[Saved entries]
··········

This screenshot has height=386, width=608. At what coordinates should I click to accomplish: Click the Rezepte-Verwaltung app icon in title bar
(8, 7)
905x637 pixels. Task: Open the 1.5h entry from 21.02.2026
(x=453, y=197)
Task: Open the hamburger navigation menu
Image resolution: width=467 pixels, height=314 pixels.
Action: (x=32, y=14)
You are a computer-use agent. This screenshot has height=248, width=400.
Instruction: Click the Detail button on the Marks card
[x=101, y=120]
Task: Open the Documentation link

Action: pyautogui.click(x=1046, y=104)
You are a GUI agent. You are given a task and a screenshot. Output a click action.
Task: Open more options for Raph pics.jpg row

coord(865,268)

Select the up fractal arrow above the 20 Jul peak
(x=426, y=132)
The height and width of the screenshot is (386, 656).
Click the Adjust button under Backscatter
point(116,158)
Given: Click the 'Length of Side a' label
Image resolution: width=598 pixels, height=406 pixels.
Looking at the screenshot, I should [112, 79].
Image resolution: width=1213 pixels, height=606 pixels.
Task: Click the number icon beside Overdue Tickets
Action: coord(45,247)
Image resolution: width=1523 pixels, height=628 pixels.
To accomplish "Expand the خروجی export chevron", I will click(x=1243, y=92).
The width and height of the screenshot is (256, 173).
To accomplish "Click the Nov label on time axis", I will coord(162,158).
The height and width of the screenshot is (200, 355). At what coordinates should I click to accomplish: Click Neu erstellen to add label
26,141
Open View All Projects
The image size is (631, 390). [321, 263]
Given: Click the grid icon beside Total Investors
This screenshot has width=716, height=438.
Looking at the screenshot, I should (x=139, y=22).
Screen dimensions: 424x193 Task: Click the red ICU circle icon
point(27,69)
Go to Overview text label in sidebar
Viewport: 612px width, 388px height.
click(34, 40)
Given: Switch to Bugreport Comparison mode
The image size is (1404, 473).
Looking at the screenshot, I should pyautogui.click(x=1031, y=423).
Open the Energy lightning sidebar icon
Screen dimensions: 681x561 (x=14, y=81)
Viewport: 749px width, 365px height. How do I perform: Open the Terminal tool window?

··········

Task to carry out:
Quote the records from their first line to the line with "Task: Open the hamburger navigation menu", inclusive, without adding or dropping anything.

Output of the task:
This screenshot has height=386, width=608. At what coordinates should I click to accomplish: Click the Rezepte-Verwaltung app icon in title bar
(8, 7)
905x637 pixels. Task: Open the 1.5h entry from 21.02.2026
(x=453, y=197)
Task: Open the hamburger navigation menu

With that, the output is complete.